For some reason, outside suppliers are often seen as more easily replaceable and therefore of less value than the people who surround us every day. They come and go when it suits them. They cosy up to our competitors. They make profits out of us. Some of them even have the gall to raise their prices in a recession.
I do not argue that every company deserves to be showered with love and appreciation. We've all been let down by tradesmen at one time or another and it's no bad thing to look at alternatives in the quest for maximum value.
Just imagine for a minute, though, that we treated payroll staff in the same way. "Don't bother coming tomorrow, Pete; we're going to try a new gardener - he wears a nicer-looking hat" or "Sorry Pete, another waiter's willing to work for 50p an hour less than you. Cheerio". We'd be in court quicker than you could say "employment tribunal".

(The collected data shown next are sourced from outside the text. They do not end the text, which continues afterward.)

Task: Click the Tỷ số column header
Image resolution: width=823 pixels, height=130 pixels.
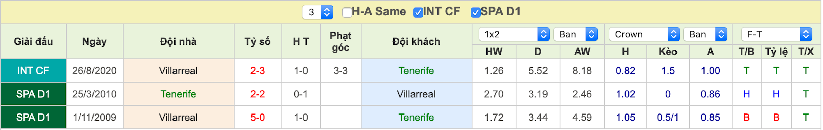Action: [x=258, y=41]
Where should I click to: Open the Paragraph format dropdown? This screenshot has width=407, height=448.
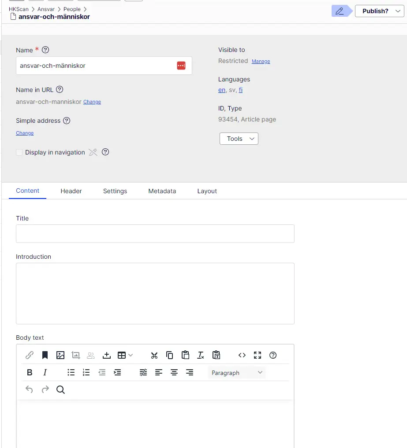coord(237,373)
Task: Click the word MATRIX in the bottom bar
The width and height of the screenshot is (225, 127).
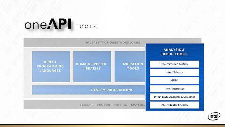Action: point(121,105)
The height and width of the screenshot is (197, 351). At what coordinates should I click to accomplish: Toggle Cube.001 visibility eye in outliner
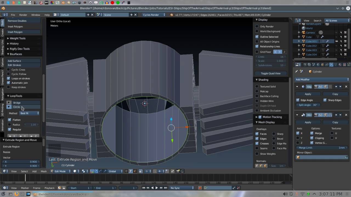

Yet this is exactly what we do to wine merchants, butchers, commercial laundries and countless other suppliers all the time. I've done it myself.
Building a relationship in which each party trusts and respects the other isn't just good business, it also saves time and minimises the chances of being let down. At Pride of Britain we have a foot in both camps because a handful of leading suppliers give us financial support, with very few demands made in return. They are recognised by the members as equal stakeholders in the consortium.
Of course everyone expects good value and excellent service - that's how it should be. But I now see a growing interest from customers in where things have come from, be it cheese, linen, marmalade or works of art. To keep one step ahead of the competition we need to hang on to the best suppliers of these things. They may not always be the cheapest. But then again… are we?